Here’s how to find your catalog:

  1. Launch Lightroom.
  2. Go to Lightroom (PC: Edit)>Catalog Settings and click on the General tab.

 

 

Once the Catalog Settings dialog opens, you’ll see the location of the open catalog displayed at the top, as well as its file name, date created, date of last backup, date of last optimization, and its file size on disk. If that location is where you expected, then great. Gold star for you! If not, you might want to consider putting it in a location you prefer.

You can keep your catalog on any locally connected drive (you can’t open a catalog over a network), so whether it’s an internal drive or an external drive is entirely up to you. There are pros and cons to both options. Storing a catalog locally means you can always open the catalog without having to connect an external drive. Storing a catalog on an external drive gives you the flexibility to open that catalog from any computer (running Lightroom) on which that drive is mounted. I’ve used both options at different times over the years, and all things being equal, performance is usually at least a little better when stored on an internal drive.

Should you need to relocate your catalog to a different drive, or just a different folder on the same drive, here’s how:

  1. Close Lightroom.
  2. Open your operating system’s file browser (Finder or Windows Explorer), and navigate to the folder containing the catalog (.lrcat) and its associated preview caches (.lrdata). You can click the Show button in the Catalog Settings dialog (before closing Lightroom) to open your file browser to that folder.
  3. Copy the folder containing the catalog to your desired location.
  4. When the copy operation is complete, double-click the catalog file (.lrcat) to open it into Lightroom.
  5. Take a look around and make sure all is well (and it should be).
  6. Set that catalog in its new location as the Default Catalog.

By setting that catalog as the Default Catalog, the next time you launch Lightroom it will open that catalog. Once you’re satisfied all is well, and you have a good backup in place, you can remove the original catalog from its previous (unwanted) location.

If you want to take things to the next level to ensure you always open the correct catalog, you can create an Alias (PC: Shortcut) directly to the catalog file and leave that on your desktop.

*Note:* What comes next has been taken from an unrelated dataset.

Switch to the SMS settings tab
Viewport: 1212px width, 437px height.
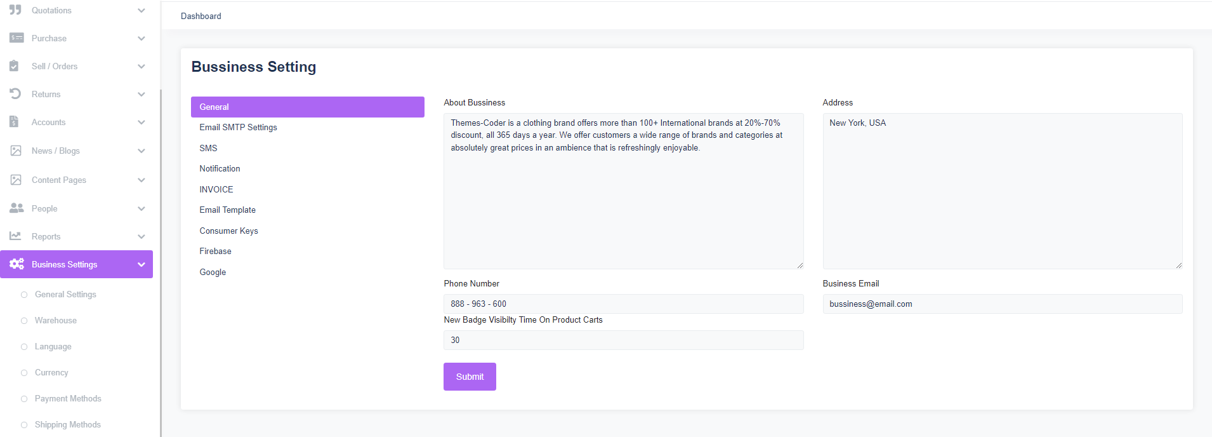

On Mac, Right-click the catalog file and choose Make Alias, then drag the Alias to your desktop (or wherever you wish). On Windows, Right-click the catalog file and choose Send to>Desktop (create shortcut), and it will create a shortcut on your desktop. From then on, when you want to open Lightroom, just double-click that Alias/Shortcut and you’ll know that you’re always opening that specific catalog at that specific location.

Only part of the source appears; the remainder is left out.